The COVID-19 pandemic continues to ravage society. For the greater part of 2020, economies were brought to a standstill and lives were lost to the virus. In an effort to eradicate COVID-19, vaccines have been developed at a rapid pace. Employers are now contemplating imposing workplace-wide vaccination programmes in order to bring back available workforces and increase operational efficiency. Is this legally permissible?

Employers' management prerogative to enact measures to keep workplaces safe

Prior to the enactment of Republic Act 11525 (the so-called 'the COVID-19 Vaccination Programme Act'), there was strong legal basis to state that compulsory vaccination can be validly implemented by employers when it is reasonably necessary, based on scientific evidence, to keep workplaces safe. There is a greater risk of COVID-19 transmission if employees are made to report to work physically without first being vaccinated. If unvaccinated, employees will be unable to perform their duties safely and efficiently, especially if the job depends on face-to-face interactions.

Employers have a management prerogative to require employees to be healthy and fit to work. This is pursuant to the principle that employers are free to regulate, according to their discretion and best business judgement, all aspects of employment – from hiring to firing – except in cases of unlawful discrimination or those which may be provided by law.(1)

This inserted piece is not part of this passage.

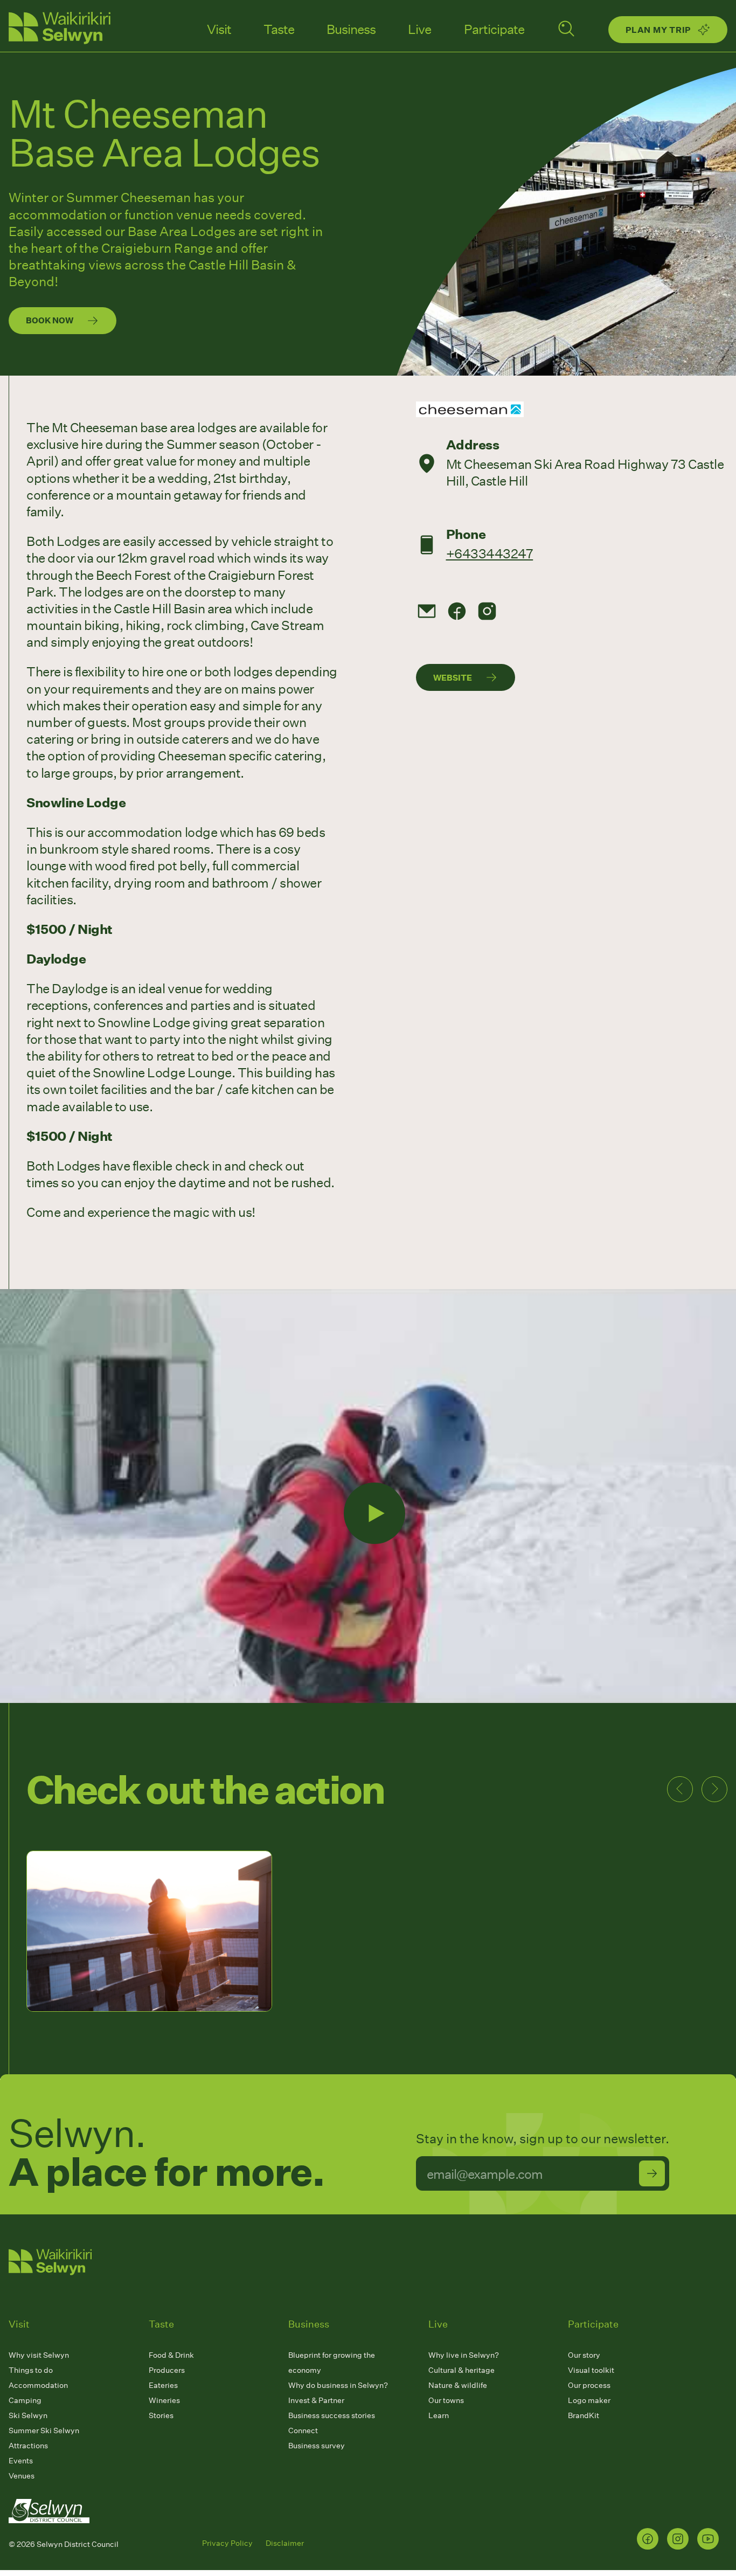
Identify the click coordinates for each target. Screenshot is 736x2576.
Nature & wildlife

In Yrasuegui v Philippine Airlines (590 Phil 490 (2008)), the Supreme Court upheld Philippine Airlines' company policy requiring its employees to be physically fit and adhere to its weight standards. The Supreme Court held that an employment policy is valid and justified, provided that it satisfies the Meiorin test (adopted from the Canadian Supreme Court). Under this test:

(1) the employer must show that it adopted the standard for a purpose rationally connected to the performance of the job; (2) the employer must establish that the standard is reasonably necessary to the accomplishment of that work-related purpose. (Emphasis added.)

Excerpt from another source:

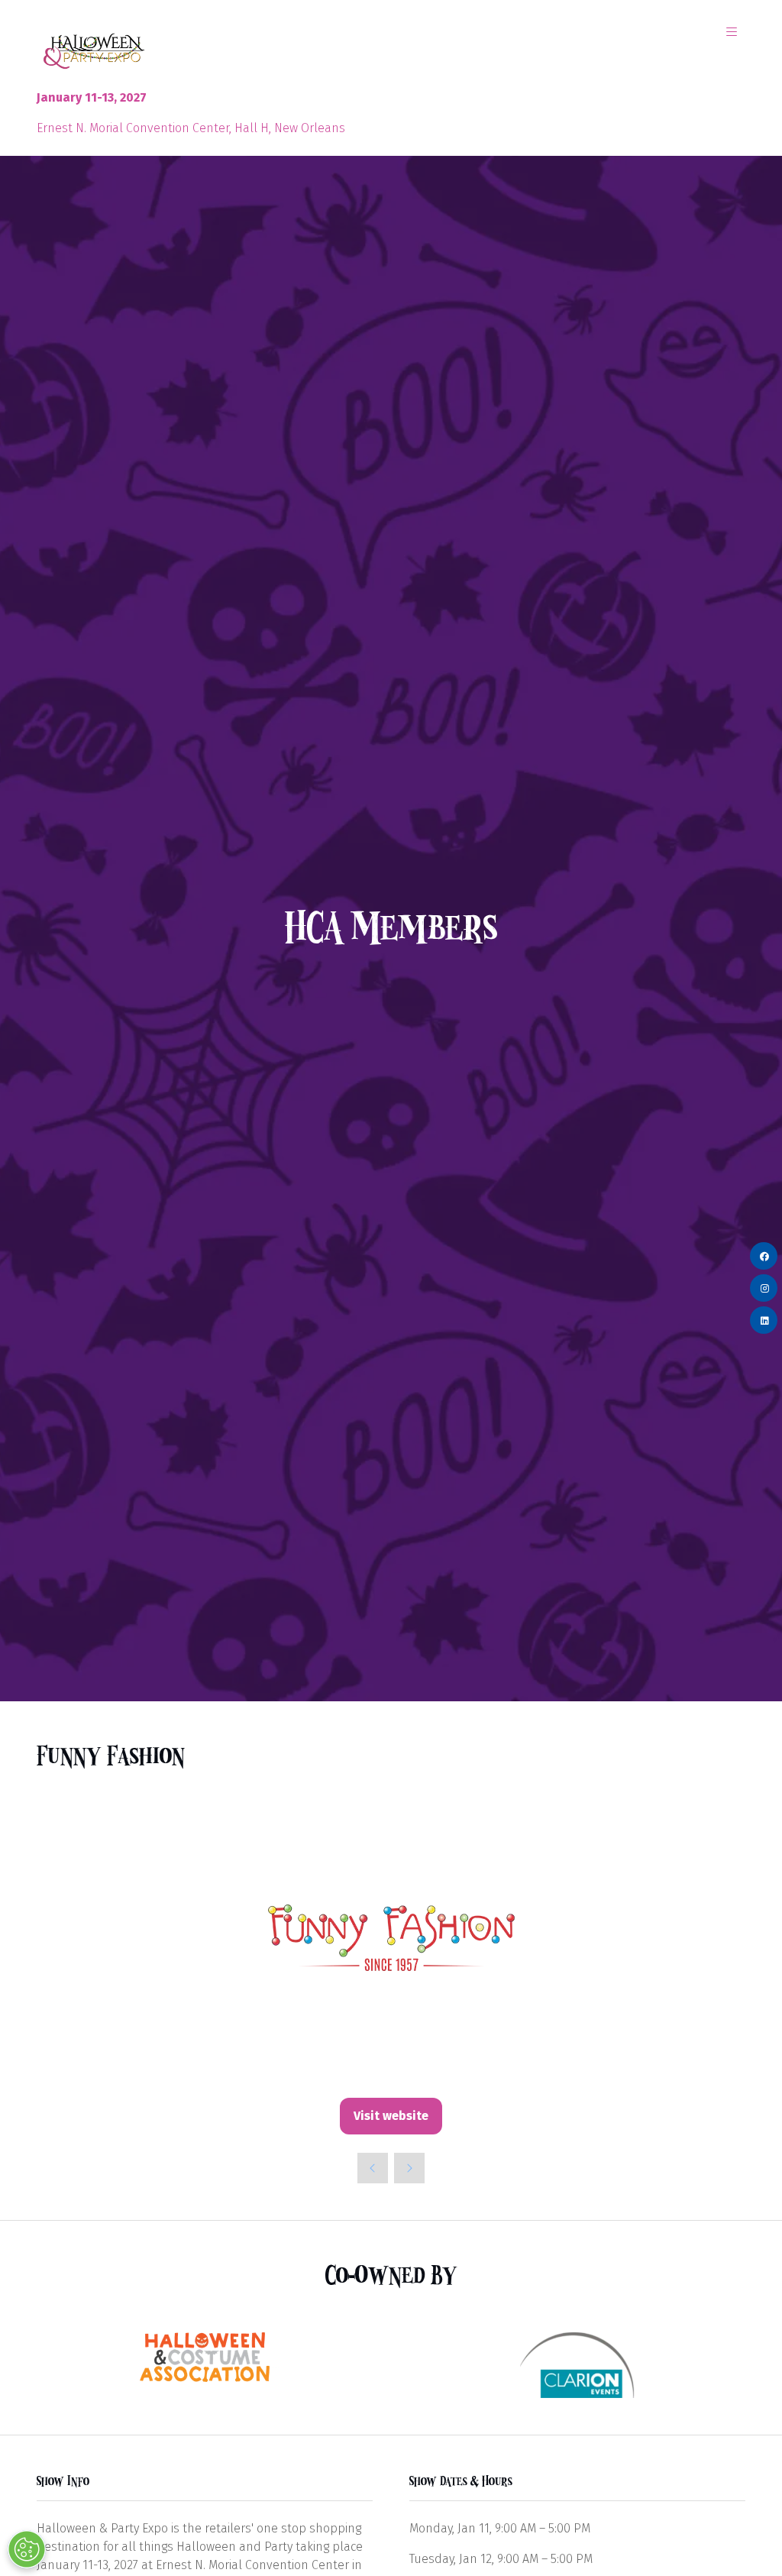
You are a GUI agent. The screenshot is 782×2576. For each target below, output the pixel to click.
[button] (731, 32)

Thus, in Yrasuegui, the Supreme Court upheld Philippine Airlines' weight standards for its cabin crew because its imposition is to ensure flight safety, as "cabin attendants must maintain agility at all times in order to inspire passenger confidence on their ability to care for the passengers when something goes wrong". The Supreme Court found that a cabin attendant's body weight and size are important factors to consider in case of emergency, since an "overweight cabin attendant would certainly have difficulty navigating the cramped cabin area".

Under Article 282(a) of the Labour Code, employees may be disciplined, or dismissed, for just cause in case of "serious misconduct or willful disobedience" of an employer's lawful directives or policies, such as a valid vaccination policy. However, to discipline or dismiss employees based on wilful disobedience, two elements must concur, per Gold City Integrated Port Services v National Labor Relations Commission (267 Phil 863 (1990)):

  • the employee's conduct must have been wilful or intentional, the wilfulness being characterised by a "wrongful and perverse attitude"; and
  • the order violated must have been reasonable, lawful and made known to the employee and must pertain to the duties which they had been engaged to discharge.

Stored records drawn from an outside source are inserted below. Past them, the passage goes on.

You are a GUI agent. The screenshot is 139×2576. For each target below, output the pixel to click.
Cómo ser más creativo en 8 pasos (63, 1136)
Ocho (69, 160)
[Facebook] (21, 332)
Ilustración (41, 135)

However, management's prerogative to direct vaccination may by superseded:

  • if face-to-face interaction in the workplace is not necessary for the employee's performance of the job (ie, prior to the COVID-19 pandemic, the employee was already working remotely);
  • by a valid medical reason for non-vaccination; and
  • by a valid exercise of religion.

Employees working remotely prior to pandemic

In case of a directive to vaccinate, there is a need to relate the said directive to employees' duties; otherwise, employees may not be disciplined or dismissed for a directive that is unrelated to their work pursuant to the Meiorin test. Since the justification for vaccination is safety in the workplace during face-to-face interactions, this does not cover employees who have worked remotely full time prior to the pandemic.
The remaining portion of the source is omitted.